Not asbestos--various fibers were used in plaster --horse hair--linen (flax)--hemp and what ever was available locally.----


----------



## management (May 29, 2011)

Ok great. So I'm free to proceed with respirators, etc?


----------



## oh'mike (Sep 18, 2009)

Yes,you are---Lead paint may be present so plastic off the area---use strong fans in the windows to blow the dust out and create a negative pressure (Helps keep the dust out of the house)

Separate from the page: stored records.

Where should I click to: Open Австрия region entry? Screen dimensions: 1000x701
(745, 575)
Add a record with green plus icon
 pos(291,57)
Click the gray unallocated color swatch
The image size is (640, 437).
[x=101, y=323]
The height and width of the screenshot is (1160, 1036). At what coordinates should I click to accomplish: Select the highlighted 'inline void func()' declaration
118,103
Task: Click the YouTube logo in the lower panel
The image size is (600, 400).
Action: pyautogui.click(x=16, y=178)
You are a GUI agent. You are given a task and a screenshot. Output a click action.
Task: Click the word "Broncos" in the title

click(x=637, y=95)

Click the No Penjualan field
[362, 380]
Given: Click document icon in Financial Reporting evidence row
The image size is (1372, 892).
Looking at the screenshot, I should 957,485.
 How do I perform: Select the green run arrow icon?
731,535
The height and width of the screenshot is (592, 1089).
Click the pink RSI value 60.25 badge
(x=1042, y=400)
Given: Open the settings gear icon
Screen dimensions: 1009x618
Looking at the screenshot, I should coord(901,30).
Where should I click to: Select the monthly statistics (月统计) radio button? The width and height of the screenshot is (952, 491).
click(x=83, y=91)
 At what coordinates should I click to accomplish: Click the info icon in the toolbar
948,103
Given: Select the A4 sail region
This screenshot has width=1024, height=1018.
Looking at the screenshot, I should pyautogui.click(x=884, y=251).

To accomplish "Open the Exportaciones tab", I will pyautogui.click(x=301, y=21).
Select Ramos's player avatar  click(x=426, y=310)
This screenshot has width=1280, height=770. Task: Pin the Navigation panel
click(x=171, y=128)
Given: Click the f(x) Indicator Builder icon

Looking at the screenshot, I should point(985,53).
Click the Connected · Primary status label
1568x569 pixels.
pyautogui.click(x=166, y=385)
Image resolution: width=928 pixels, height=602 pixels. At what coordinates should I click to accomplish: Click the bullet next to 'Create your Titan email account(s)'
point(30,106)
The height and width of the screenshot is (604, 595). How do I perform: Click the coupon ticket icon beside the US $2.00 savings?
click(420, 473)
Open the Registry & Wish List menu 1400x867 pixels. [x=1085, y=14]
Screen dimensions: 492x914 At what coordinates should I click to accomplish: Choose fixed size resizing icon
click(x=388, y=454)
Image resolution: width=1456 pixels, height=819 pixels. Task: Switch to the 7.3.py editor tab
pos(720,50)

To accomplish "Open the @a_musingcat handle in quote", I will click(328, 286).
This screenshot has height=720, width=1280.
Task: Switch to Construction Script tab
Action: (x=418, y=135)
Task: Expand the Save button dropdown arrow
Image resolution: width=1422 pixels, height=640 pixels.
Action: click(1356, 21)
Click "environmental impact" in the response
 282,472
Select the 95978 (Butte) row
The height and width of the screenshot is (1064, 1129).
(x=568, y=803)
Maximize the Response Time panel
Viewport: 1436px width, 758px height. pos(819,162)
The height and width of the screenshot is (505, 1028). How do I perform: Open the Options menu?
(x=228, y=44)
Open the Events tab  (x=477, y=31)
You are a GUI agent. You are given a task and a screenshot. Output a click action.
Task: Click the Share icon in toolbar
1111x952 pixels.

Shower well after work and keep kids out of the house while working.


And have fun!---Mike---


----------



## chrisn (Dec 23, 2007)

oh'mike said:


> Yes,you are---Lead paint may be present so plastic off the area---use strong fans in the windows to blow the dust out and create a negative pressure (Helps keep the dust out of the house)
> 
> Shower well after work and keep kids out of the house while working.
> 
> ...


 
As a home owner you can do this. As a contractor, NOT:no:


----------



## management (May 29, 2011)

What's the problem for a contractor? I'm not one btw I'm the homeowner.


----------



## oh'mike (Sep 18, 2009)

New government regulations---RRP---Joe Sheridan has a blog on it ----Contractors need to get certified in lead abatement--then follow strict rules when working in or on a house built before 1978.

This adds approximately $600 to a fairly simple demolition job.(supplies --time--testing)


----------



## management (May 29, 2011)

Man I love this forum. Thank you. 

Lastly, behind the wall there is some metal lathe running vertical instead of horizontal like wooden lathe. Seems like a door use to be there. What's an easy way to remove metal lathe?


----------



## oh'mike (Sep 18, 2009)

It's just nailed on--knock it loose with a hammer--

How old is the house??---those studs make me think you have a very old structure there.


----------



## management (May 29, 2011)

oh'mike said:


> It's just nailed on--knock it loose with a hammer--
> 
> How old is the house??---those studs make me think you have a very old structure there.


It was built in 1880. Pretty old house. 

My first house and I'm renovating it. Learning a lot as I go. 

That wall you see is coming down.


----------



## oh'mike (Sep 18, 2009)

Those old places are a challenge to work on----the framing methods were different back then---

I love working on antique houses but seldom get the chance----

I'm helping a young couple get a 100 + years old house ready to move into---

They had a setback when I pointed out the wiring was to dangerous to live with---so their 'new bathroom' money went to 'complete new electric'---

At least I can sleep , knowing that the house won't burn down for bad wiring.

Neat little cottage----All the old trims remain---nice--we salvaged the original floors (home owner hand belt sanded the two rooms using my 4" sander)---Looks nice---

Keep the pictures coming---Mike----


----------



## ironman70 (Aug 20, 2010)

Mike - My house is built exactly the same way. They used real 2x4 oak studs and 1" thick oak boards as sheathing around the house. The studs were twisted as a screw and i had to sister 2x4 pine studs next to them so I could hang drywall after i gutted the room. 

I only have 2 out of 4 rooms done. Not looking forward to the next two. Good luck!


----------